## BEGIN

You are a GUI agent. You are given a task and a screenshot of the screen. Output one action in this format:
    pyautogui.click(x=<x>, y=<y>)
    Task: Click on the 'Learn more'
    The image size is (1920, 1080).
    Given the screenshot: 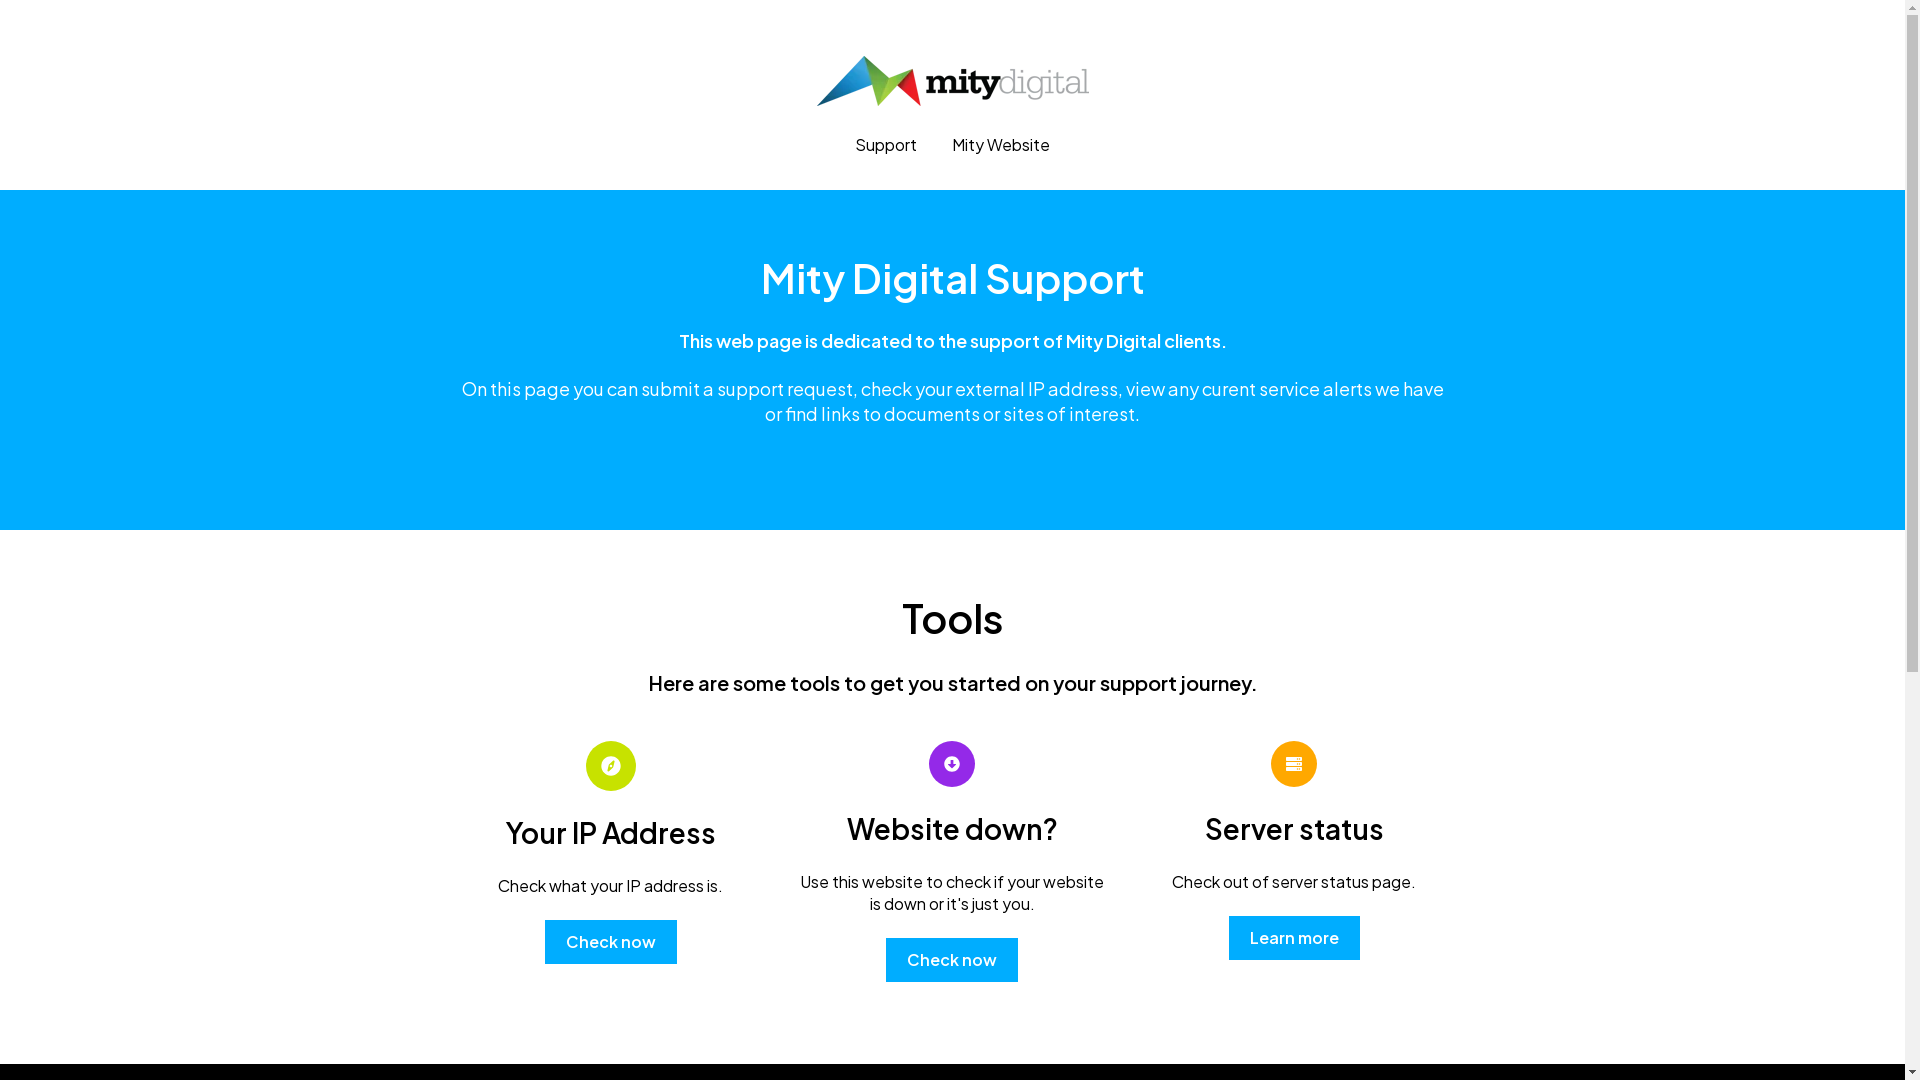 What is the action you would take?
    pyautogui.click(x=1227, y=937)
    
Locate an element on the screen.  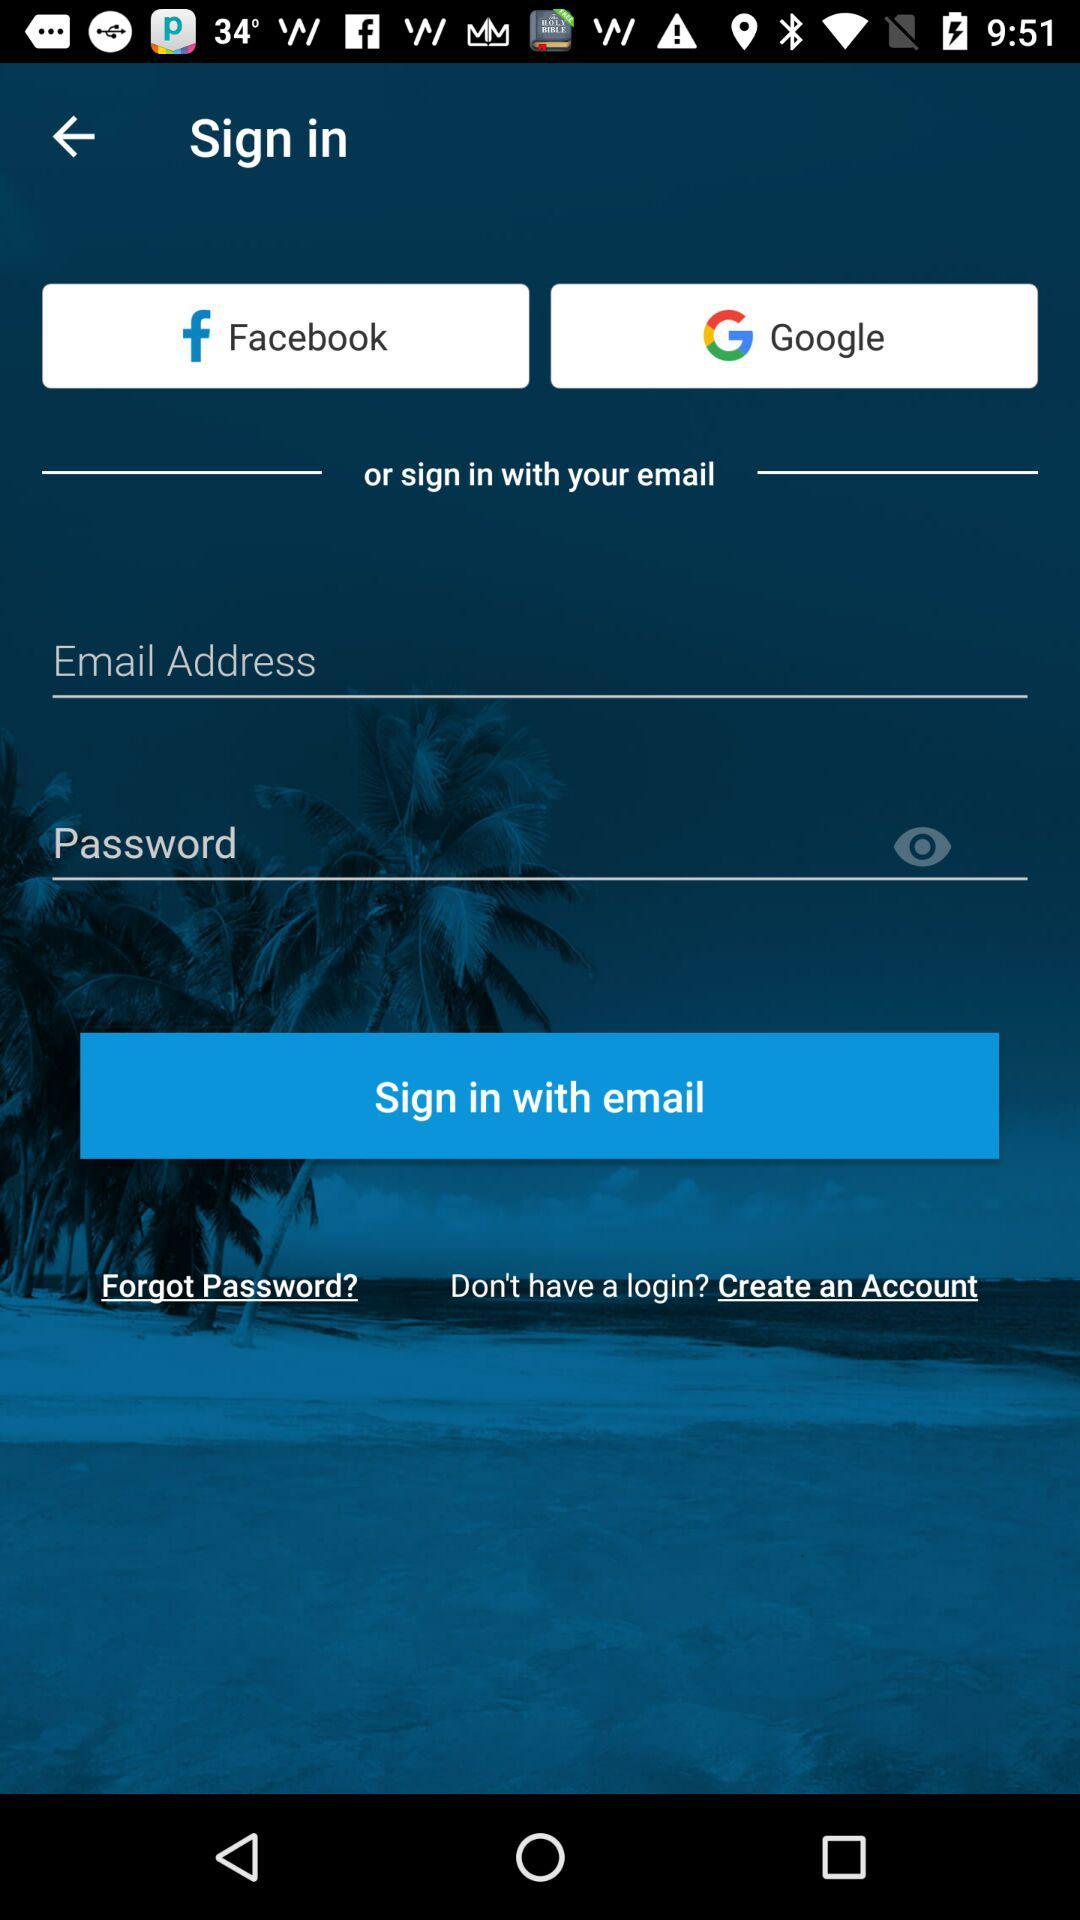
input email address is located at coordinates (540, 662).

## END

Set exercise
Return, unchanged, the stretch from the start of the rows through the line that contains "The image size is (1920, 1080).", including both ends.

Reply
You are a GUI agent. You are given a task and a screenshot of the screen. Output one action in this format:
    pyautogui.click(x=<x>, y=<y>)
    Task: Click on the 'Learn more'
    The image size is (1920, 1080).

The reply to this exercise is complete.